二つ目は東京都知事の国政復帰の可能性だが、こちらの方が可能性は低そうだ。それにしても選挙に出馬される方々は大変だ。衆議院解散以降、新旧政党の合従連衡が猫の目のように変わった。だが、今週は少し落ち着いてきたから、何が一過性の風で、何が実体なのかが見えてくるはず。皆さまご苦労様です。
三番目は今週米大統領が「イランは2015年の核合意を順守していない」旨判断する可能性だ。米行政府は90日ごとにイランの合意順守について議会に通報する義務を負っているが、報道によれば、トランプ氏は核合意が「米国の国益」にとって「不可欠」とは認めないらしい。最悪、対イラン制裁が復活するのだが、詳細は来週書くことにしよう。
という訳で、今週は北朝鮮の動きをもう少し占ってみたい。核実験が前回成功だったとすれば、今回はやらないかもしれない。前回実験の技術的検証が必要だと思うからだ。だとすれば、今回はSLBMの実験か、それともICBM「火星14号」の通常発射で今回は8000キロから一万キロの射程を狙うのか。

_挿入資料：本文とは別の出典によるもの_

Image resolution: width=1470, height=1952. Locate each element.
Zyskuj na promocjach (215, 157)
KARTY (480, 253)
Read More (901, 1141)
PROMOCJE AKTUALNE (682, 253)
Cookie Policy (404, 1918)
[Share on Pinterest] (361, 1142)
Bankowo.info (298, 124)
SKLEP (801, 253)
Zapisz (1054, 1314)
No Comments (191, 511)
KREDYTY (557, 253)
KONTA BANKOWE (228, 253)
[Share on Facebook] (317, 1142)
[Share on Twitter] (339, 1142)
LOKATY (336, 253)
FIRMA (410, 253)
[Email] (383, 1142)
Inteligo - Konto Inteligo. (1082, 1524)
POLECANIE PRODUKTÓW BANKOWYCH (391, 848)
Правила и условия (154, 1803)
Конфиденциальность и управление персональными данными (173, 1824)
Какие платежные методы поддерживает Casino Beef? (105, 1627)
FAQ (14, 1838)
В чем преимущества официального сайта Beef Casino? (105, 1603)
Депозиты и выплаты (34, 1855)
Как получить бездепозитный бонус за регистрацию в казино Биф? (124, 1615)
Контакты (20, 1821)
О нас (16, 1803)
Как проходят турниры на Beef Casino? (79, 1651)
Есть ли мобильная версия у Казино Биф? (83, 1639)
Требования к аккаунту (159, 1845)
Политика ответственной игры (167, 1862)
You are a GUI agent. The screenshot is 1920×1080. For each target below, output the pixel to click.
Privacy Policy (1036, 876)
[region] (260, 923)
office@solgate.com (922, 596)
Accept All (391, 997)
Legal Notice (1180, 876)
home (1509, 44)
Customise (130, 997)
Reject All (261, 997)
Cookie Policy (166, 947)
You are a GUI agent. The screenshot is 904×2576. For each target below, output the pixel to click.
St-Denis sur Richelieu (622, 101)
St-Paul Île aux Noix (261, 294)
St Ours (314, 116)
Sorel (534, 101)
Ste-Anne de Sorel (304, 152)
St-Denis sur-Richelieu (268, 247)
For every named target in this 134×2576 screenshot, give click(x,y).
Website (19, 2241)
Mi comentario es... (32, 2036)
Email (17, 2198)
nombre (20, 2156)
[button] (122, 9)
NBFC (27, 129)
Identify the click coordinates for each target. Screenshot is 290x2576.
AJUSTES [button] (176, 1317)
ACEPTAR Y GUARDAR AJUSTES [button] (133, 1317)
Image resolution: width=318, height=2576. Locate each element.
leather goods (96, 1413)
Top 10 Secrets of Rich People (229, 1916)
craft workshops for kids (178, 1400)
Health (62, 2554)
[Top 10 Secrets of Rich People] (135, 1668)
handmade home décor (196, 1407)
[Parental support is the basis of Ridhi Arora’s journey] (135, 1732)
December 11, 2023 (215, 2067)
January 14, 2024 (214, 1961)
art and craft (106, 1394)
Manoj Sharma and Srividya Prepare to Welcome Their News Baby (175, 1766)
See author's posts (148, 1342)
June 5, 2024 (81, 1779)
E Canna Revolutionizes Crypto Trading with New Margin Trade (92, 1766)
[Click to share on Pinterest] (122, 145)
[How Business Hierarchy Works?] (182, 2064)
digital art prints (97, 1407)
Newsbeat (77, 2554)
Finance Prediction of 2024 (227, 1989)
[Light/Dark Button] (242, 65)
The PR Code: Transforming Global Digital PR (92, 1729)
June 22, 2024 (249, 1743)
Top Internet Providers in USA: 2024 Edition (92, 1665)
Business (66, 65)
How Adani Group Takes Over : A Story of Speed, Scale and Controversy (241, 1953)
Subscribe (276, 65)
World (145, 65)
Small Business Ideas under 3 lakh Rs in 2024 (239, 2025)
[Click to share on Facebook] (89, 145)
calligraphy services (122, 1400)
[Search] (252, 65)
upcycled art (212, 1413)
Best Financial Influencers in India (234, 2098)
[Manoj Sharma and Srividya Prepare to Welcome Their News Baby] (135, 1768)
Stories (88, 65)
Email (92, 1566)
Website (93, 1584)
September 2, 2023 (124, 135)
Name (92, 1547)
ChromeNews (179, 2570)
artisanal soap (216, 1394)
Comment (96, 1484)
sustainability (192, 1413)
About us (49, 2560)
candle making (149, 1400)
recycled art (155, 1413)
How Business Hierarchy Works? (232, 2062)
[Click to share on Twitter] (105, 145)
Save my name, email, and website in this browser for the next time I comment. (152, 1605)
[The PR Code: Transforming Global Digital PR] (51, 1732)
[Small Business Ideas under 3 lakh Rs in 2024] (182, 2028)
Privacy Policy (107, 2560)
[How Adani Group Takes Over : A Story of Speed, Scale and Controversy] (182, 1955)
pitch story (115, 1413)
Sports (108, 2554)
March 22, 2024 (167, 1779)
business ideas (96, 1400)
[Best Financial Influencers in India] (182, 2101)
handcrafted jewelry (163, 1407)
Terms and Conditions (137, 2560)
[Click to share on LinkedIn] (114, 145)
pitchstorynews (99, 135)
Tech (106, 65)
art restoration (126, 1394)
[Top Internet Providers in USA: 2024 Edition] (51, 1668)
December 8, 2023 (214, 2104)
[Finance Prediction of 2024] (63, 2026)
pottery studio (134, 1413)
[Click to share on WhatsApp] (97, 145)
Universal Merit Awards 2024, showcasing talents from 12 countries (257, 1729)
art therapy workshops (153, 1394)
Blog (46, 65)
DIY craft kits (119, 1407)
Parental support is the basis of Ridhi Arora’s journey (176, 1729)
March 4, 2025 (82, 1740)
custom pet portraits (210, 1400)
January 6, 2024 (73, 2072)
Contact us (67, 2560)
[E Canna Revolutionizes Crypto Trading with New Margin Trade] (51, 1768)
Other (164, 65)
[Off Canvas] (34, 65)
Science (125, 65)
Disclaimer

北朝鮮がいずれ後者を試みることだけは間違いない。問題はどの方向に打つかだ。8000キロの飛行距離を狙うのは結構勇気がいる。あまり飛ばすと米本土に届いてしまうからだ。ロシア筋は北朝鮮が米西海岸に届くICBMの発射を準備しているというが、下手に米国領域に落下すれば米国は反撃しかねない。